ASSIGNED TASK> Return each line of the material below that contains the string "center".

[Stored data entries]
○ ○ ○

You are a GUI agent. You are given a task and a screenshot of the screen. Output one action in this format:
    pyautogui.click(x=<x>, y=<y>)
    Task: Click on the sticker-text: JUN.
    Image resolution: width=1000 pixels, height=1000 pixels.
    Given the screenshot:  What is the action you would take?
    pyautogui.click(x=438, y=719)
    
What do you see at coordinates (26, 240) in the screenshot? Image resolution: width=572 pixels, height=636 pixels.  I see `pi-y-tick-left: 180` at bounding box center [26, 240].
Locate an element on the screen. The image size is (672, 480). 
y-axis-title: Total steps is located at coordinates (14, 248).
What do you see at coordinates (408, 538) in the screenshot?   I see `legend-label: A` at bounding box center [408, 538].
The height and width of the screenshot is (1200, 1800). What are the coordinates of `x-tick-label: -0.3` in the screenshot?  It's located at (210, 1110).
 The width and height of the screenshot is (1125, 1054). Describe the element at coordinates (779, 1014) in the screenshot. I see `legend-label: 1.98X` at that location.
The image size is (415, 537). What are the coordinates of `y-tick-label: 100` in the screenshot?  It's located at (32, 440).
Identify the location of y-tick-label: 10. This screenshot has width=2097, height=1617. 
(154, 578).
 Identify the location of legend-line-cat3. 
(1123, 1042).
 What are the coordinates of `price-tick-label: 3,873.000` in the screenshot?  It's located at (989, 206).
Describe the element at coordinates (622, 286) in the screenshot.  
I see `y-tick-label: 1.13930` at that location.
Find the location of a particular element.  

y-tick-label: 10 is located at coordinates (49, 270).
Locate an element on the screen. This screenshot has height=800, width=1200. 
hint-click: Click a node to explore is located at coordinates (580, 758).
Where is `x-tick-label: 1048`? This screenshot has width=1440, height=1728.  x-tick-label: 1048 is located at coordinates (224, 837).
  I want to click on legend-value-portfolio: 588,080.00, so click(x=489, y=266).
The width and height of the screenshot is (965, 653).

○ ○ ○

REPLY>
What do you see at coordinates (26, 240) in the screenshot? Image resolution: width=572 pixels, height=636 pixels.  I see `pi-y-tick-left: 180` at bounding box center [26, 240].
What do you see at coordinates (408, 538) in the screenshot?   I see `legend-label: A` at bounding box center [408, 538].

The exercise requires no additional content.